Civil Suit 431 of 2008

PETER KUNGU KAGIA……..…………………………………1ST PLAINTIFF

MONICAH NYAGUTHIE KUNGU……………….……………2ND PLAINTIFF

VERSUS

HOUSING FINANCE COMPANY OF KENYA LIMITED…… DEFENDANT

R U L I N G

The application under consideration is the one dated 4th August, 2008.  It is expressed to be brought under Order XXXIX rule 1 and 2 of the civil Procedure Rules and Section 3A and 63 of Civil Procedure Act.  The Plaintiff seeks prayer 3 of the application which seeks orders:

3.  THAT pending the hearing and determination of the suit herein, an interlocutory injunction order  do issue to restrain the Defendant either by itself, or its agents and/or servants  from selling, transferring, alienating or howsoever interfering with the suit property being Nairobi/Block 111/693 Komarock Estate, Nairobi.

The application is based on six grounds cited on the face of the application as follows:

a)    THAT the Defendant through Taifa Auctioneers has advertised the suit property for auction on 6th August, 2008.

b)    The intended auction is illegal, null and void for want of personal service of a Statutory Notice of sale under Section 74 of the Registered Land Act (Cap 300 Laws of Kenya).

c)    The Defendant has failed to apply the provisions of the Central Bank of Kenya Act, the Central Bank of Kenya (Amendment) Act, 2000 and the Banking (Amendment) Act, 2006.

d)    The Defendant never informed the Plaintiffs when the loan became non-performing nor did it inform the Plaintiffs of the statutory limit of the loan payable.

e)    The Plaintiffs have repaid the mortgage plus interest thereon more than five (5) times over and above the principal sum advanced to them by the Defendant.

f)     The Plaintiffs stand to suffer substantial loss and damage if the Defendant proceeds to auction the suit property.

The application is further supported by the affidavit sworn by the 2nd Plaintiff in the case together with annexures thereto which I have considered.  The gist of the affidavit is that the 1st Plaintiff secured a mortgage loan of kshs.257,262/- obtained from the Defendant with the family property (hereinafter referred to as the suit property) on 5th January, 1990. The deponent avers that clause 5(iii) of the charge which required the Respondent to give notice of intention to vary rate of interest before effecting the change was flouted.  The deponent also avers that Section 39 of the Central Bank of Kenya Act which controls interest rates applicable and which was in force until 31st July 2005 was breached.  It is also averred that no statutory notice was served upon the Plaintiffs as required under Section 74 of the Registered Land Act.  It is also averred that section 44 of the Banking (Amendment) Act, 2006 was flouted as the Respondent did not notify the Plaintiffs when the loan account became non-performing or of the statutory limit payable under the Act.

The application is opposed.  The Respondent filed a relying affidavit dated 24th September, 2008 sworn by June Njoroge the Assistant Manager – Legal Services of the Defendant.  The gist of the affidavit is that the Plaintiffs are in default in repayment of Kshs.1,026,075. 10 as at 30th June, 2007 as per Redemption Statement of even date annexed as JN1.  The deponent annexed three letters from the 1st Plaintiff to the Respondent in which the Respondent claims the Plaintiff admitted the debt.  They were ‘JN2’ together with a copy of a bankers cheque for payment of the debt dated 20th May, 2008.  The deponent also annexed a statutory notice allegedly sent to the Plaintiffs on 31st October, 2006.

Mrs.
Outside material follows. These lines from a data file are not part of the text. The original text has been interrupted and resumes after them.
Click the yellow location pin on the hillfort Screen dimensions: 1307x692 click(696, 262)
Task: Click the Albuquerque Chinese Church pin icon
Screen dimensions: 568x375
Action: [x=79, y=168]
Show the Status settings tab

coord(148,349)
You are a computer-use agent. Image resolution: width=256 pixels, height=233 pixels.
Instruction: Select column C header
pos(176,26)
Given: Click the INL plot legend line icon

Aloo appeared in this case for the Applicants while Mr. Mungai represented the Defendants/Respondents.  In her submissions, Mrs. Aloo urged the court to find that the Applicants had made a case for accounts to be taken in the matter for purposes of confirming whether the Plaintiff had fully paid the amount in question five times over as the Applicants allege in the supporting affidavit.  Mrs. Aloo also urged the court to find that Kshs.200,000/= paid by the Applicants on the 20th May, 2008 was not paid as part payment of the debt or as an acknowledgement of debt owed but was made in good faith as the Applicants awaited for the reconciliation of the accounts.  Regarding the issue of the rate of interest, Mrs. Aloo submitted that despite both parties having engaged in correspondences over a long period of time, at no time did the Defendant/Respondent either inform the Plaintiff that the loan had become non-performing as required under section 44 of the Banking Amendment Act (2006) nor that it had varied the interest rates.
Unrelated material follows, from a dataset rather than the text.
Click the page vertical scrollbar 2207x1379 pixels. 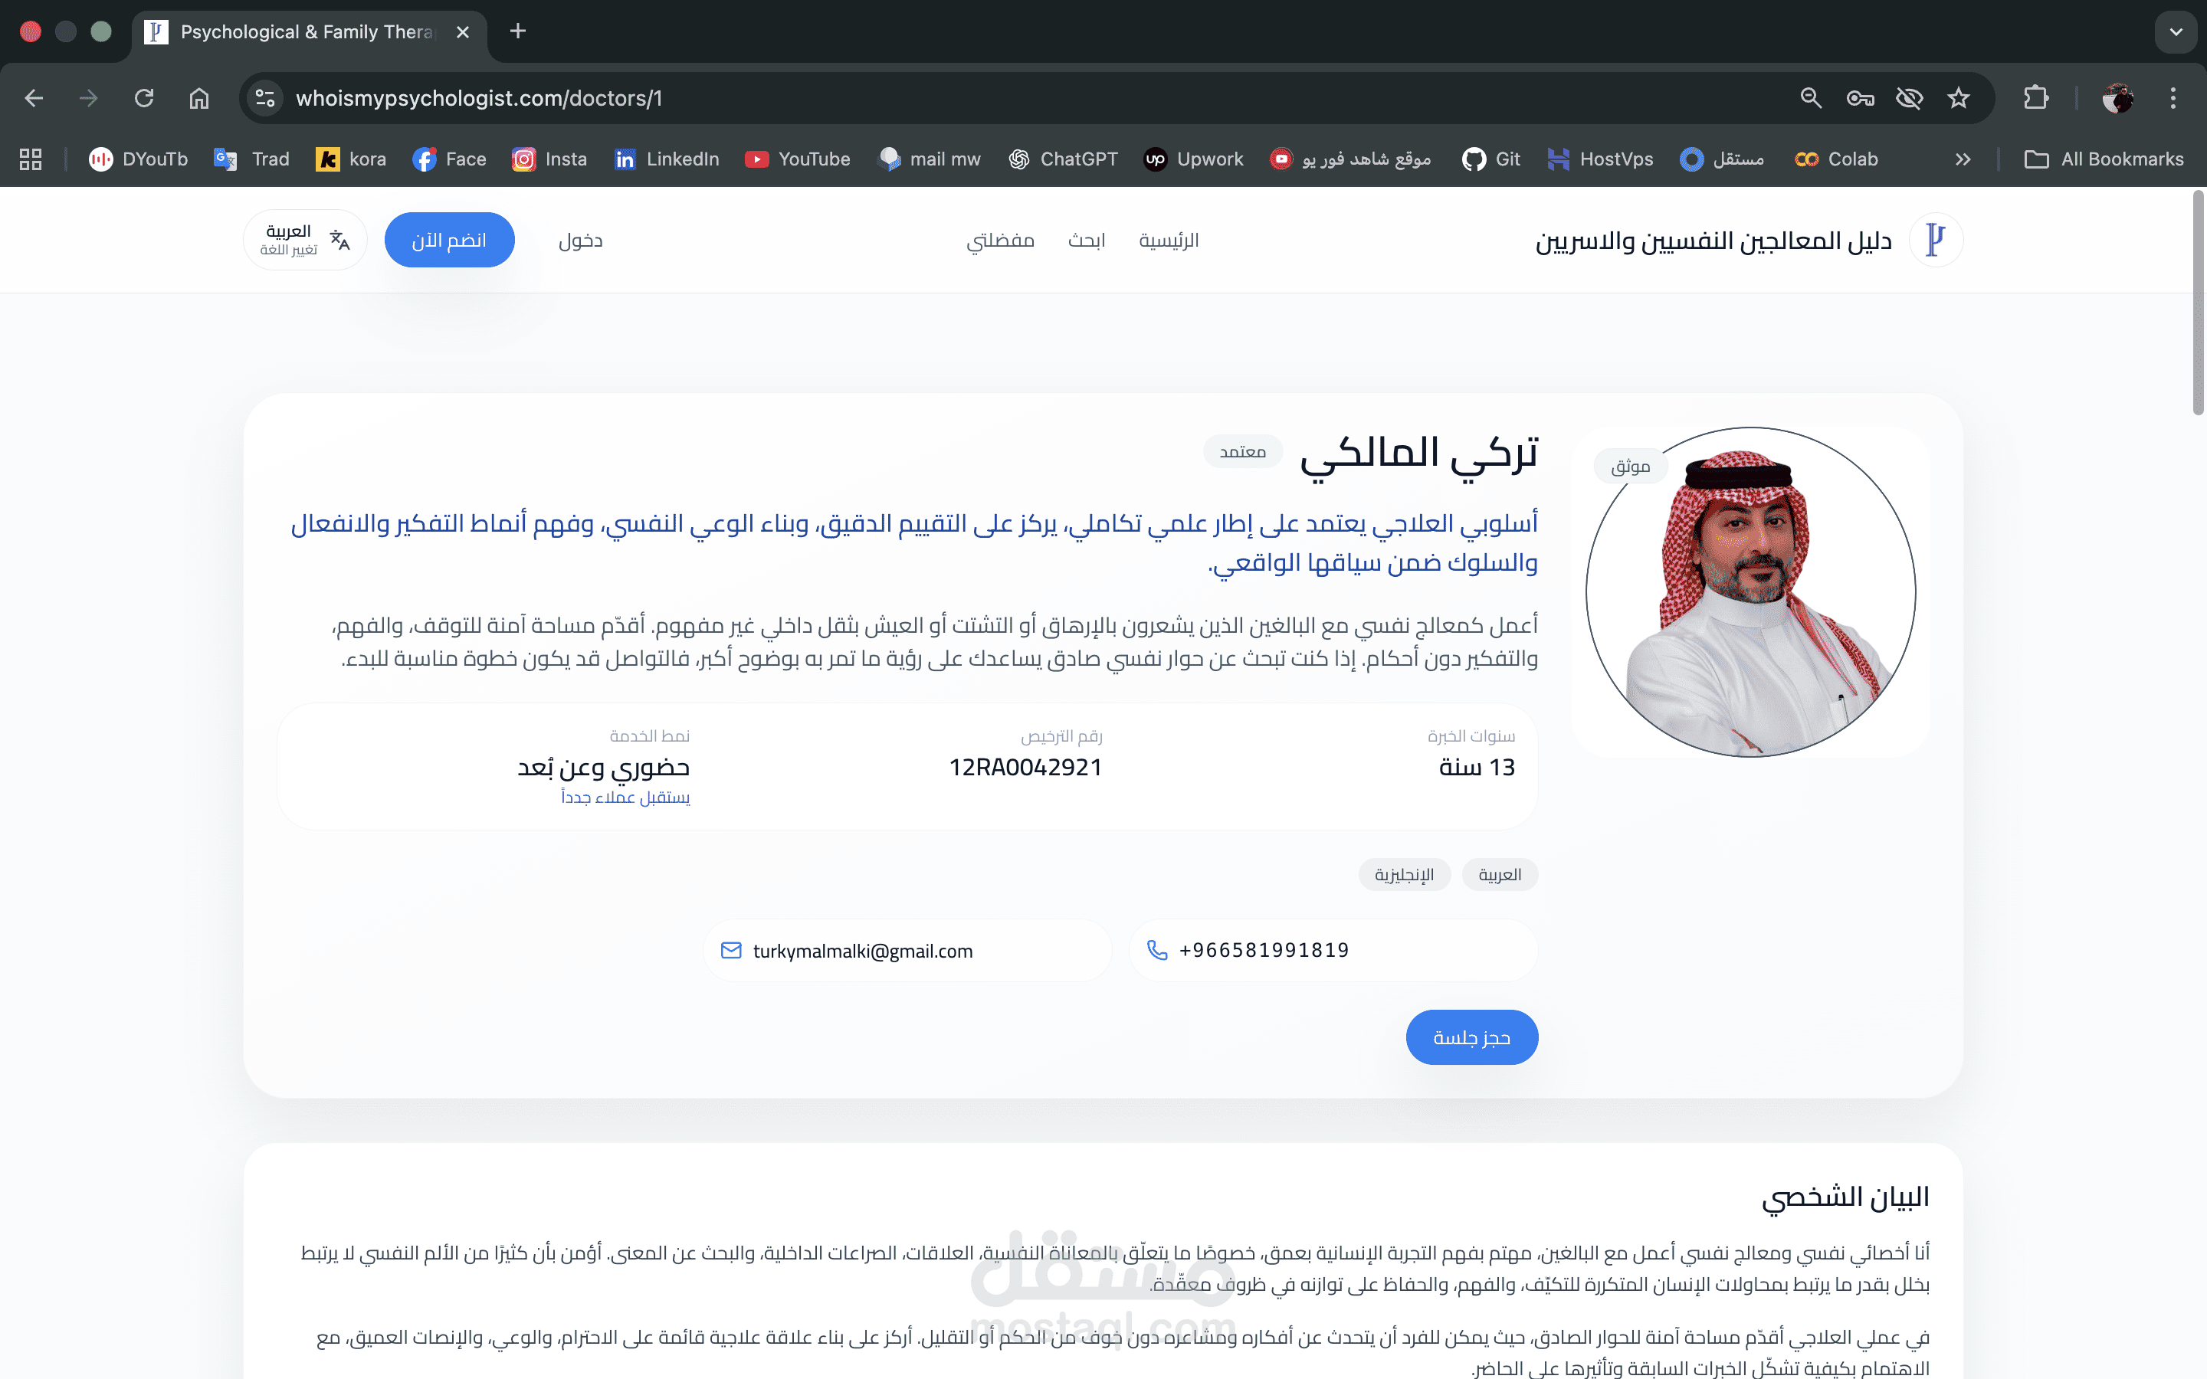[x=2198, y=301]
Mr. Mungai on his part urged the court to find that the Plaintiffs were indebted to the Defendant and that the payment of 200,000 was in acknowledgment of the debt owed.  Mr. Mungai submitted that in any event damages would suffice and the Defendant being a financial institution was capable of compensating the Plaintiff if at the end of the day the Plaintiff succeeded in its case.
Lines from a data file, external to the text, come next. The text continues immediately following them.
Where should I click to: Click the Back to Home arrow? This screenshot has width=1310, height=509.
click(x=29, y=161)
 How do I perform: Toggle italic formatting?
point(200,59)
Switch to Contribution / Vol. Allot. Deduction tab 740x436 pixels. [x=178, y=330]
I have considered the authorities relied upon especially by the Respondent’s Advocate.  The issues before the court are very simple.

The first issue raised concerns the interest rates.  It is the Applicants contention that the Respondent charged the interest rate on the loan contrary to clause 5(iii) of the Charge. Paragraph 3 of the supporting affidavit sets out clause 5(iii) of the charge as follows:

“Clause 5 (iii) - In the event of the Charge requiring a variation of the rate of interest under the provisions of sub-clause (ii) of this Clause the Chargee will notify the Chargor of the amount of the resulting varied monthly installment payable under the provisions of Clause 3 hereof and the first of such varied monthly installments shall become due and payable on the first day of the month next after notification of the amount thereof to the Chargor.”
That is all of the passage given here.